Overall, we feel optimistic about the long-term prospects for domestic equities, thanks to strong corporate profits, American ingenuity and the back-drop of demand from international markets.  One of our largest areas of concern, as it relates to the macroeconomic environment, is the federal budget deficit.  Frankly, there are no actionable investment decisions that we would make immediately.  But it’s a risk that we monitor and give a great deal of thought to.  At Oak, our decisions are driven in part by our top-down view of the economy.  If at any time we believe that the economic picture is fundamentally changing, we’ll adjust the portfolio in a way that we think will best serve clients and shareholders.  As always, we make portfolio management decisions with the intent of investing in a company for not just a few quarters, but for several years. 

Best regards,

Mark Oelschlager, CFA
Portfolio Manager
Oak Associates Funds

This manager commentary represents an assessment of the market environment at a specific point in time and is not intended to be a forecast of future events, or a guarantee of future results. This information should not be relied upon by the reader as research or investment advice.

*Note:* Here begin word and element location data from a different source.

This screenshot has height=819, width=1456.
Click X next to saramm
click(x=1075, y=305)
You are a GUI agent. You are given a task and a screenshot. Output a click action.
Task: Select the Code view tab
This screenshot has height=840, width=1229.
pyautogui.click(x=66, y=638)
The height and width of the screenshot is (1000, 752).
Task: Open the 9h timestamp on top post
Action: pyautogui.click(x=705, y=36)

Investments are subject to market fluctuations and a fund’s share price can fall because of weakness in the broad market, a particular industry, or a specific holding.

Quantitative easing is a function carried out by a central bank, through the use of open market operations (buying and selling government securities), which have the affect of increasing the supply of money in the financial system. 

CFA is a trademark of the CFA Institute.